● WORK TO BE COMPLETED
Print out the data below in full and exactly, skipping the pictures.

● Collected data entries
= Beginning of Section =

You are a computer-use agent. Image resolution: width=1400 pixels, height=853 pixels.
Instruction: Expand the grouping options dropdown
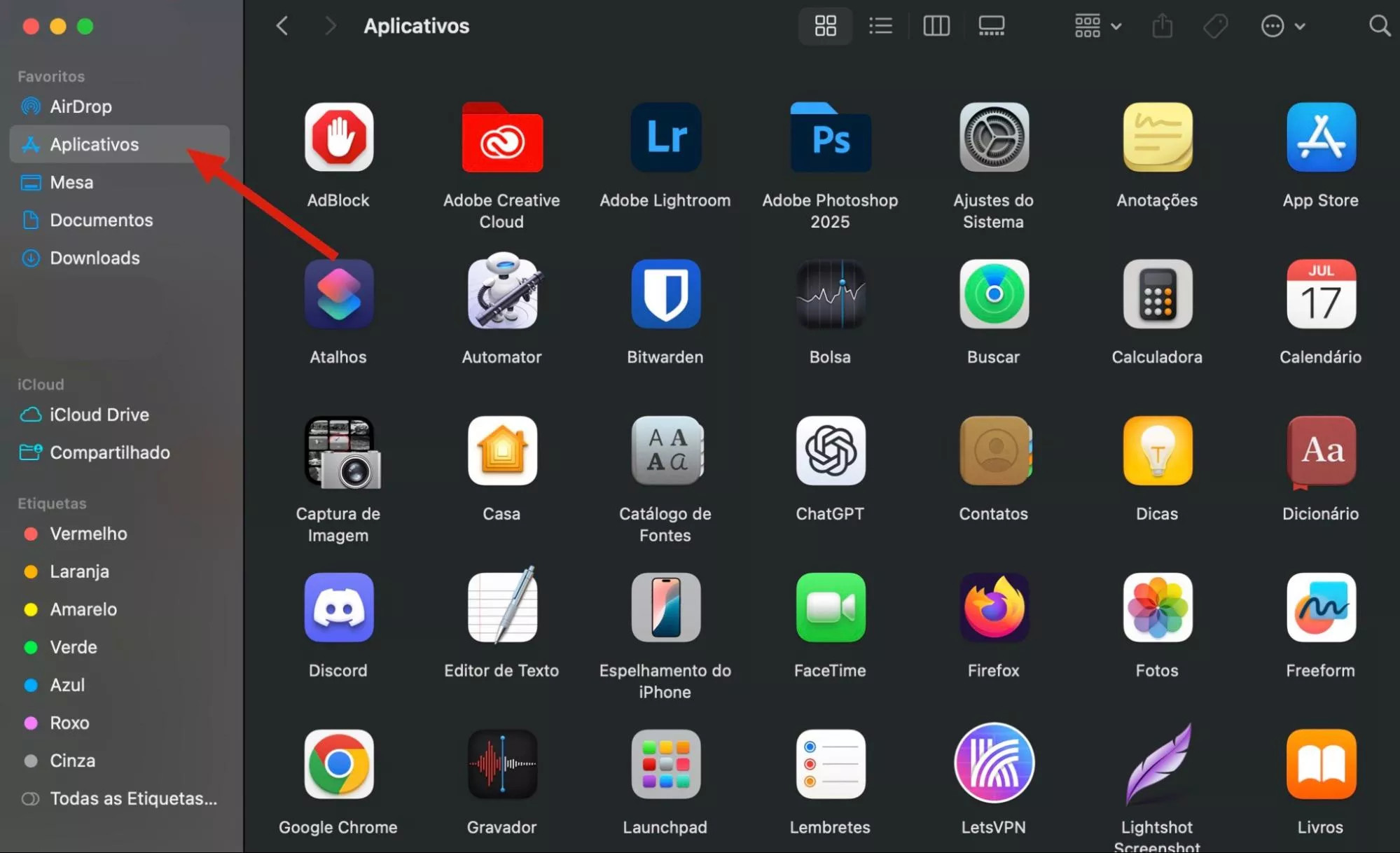click(1097, 27)

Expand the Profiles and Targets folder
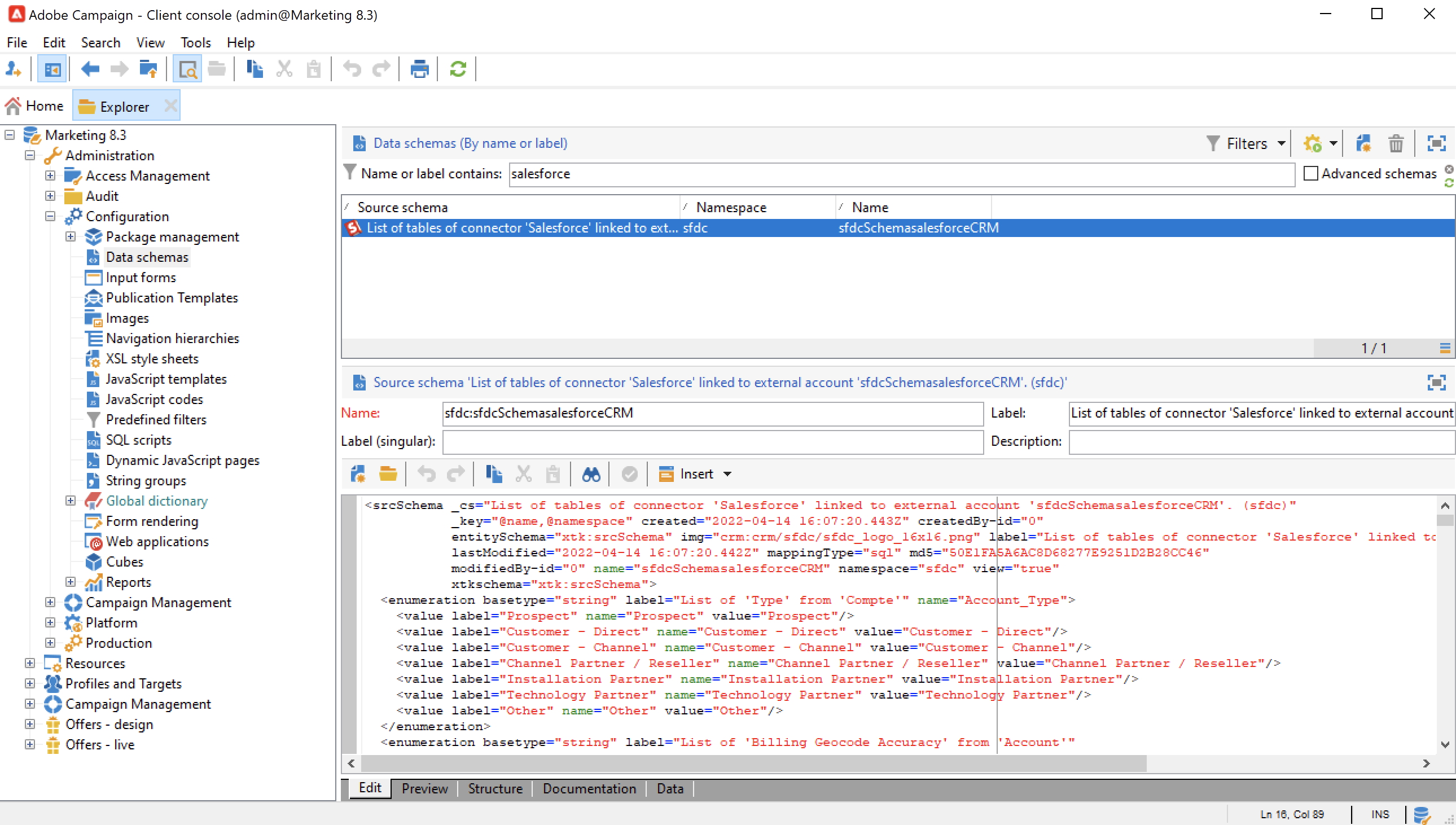coord(30,683)
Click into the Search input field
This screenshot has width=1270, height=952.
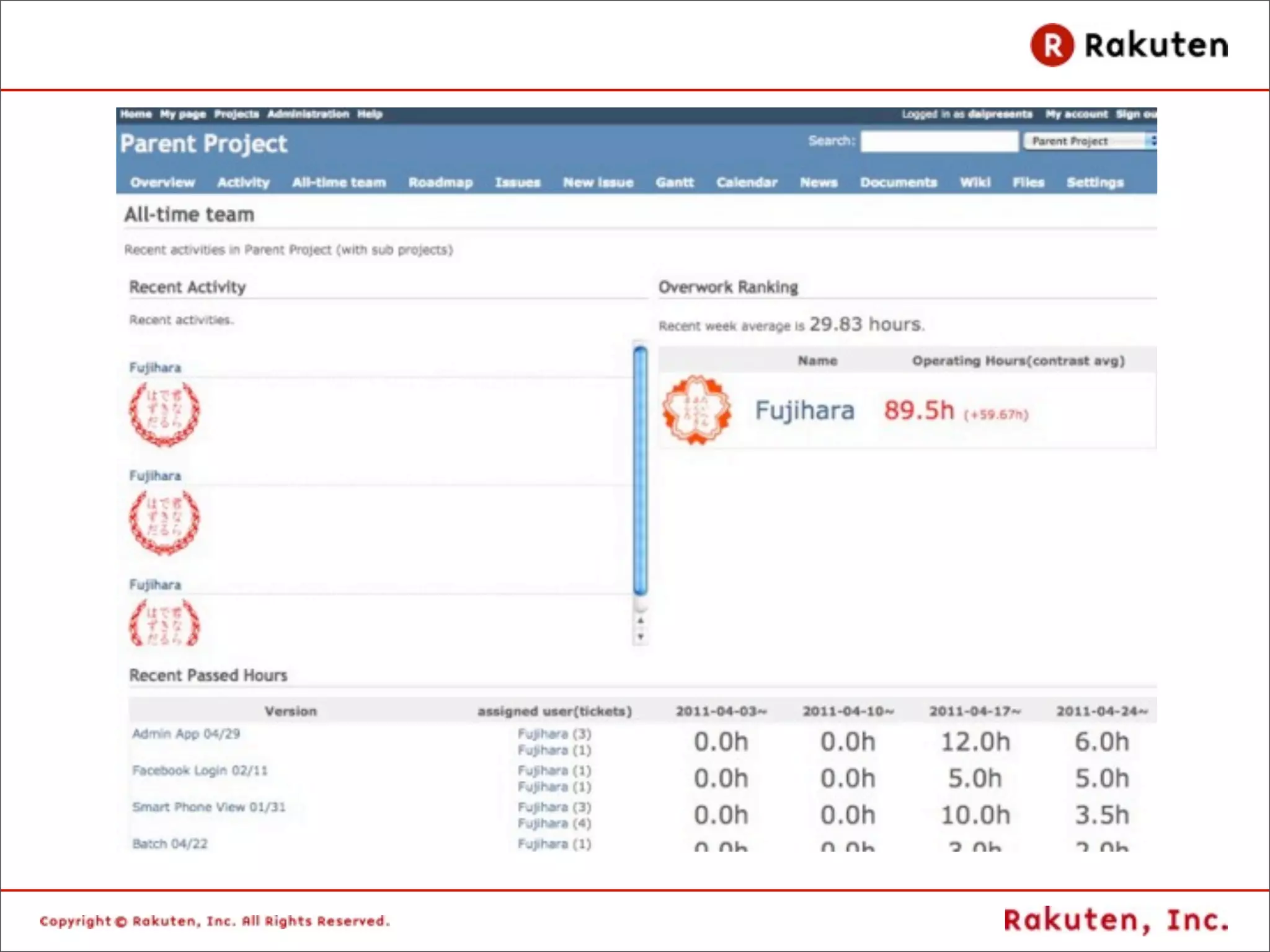click(939, 141)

= End of Section =

● EXERCISE RESULT
You are a computer-use agent. Image resolution: width=1400 pixels, height=853 pixels.
Instruction: Expand the grouping options dropdown
click(1097, 27)

Expand the Profiles and Targets folder
coord(30,683)
Click into the Search input field
This screenshot has width=1270, height=952.
click(939, 141)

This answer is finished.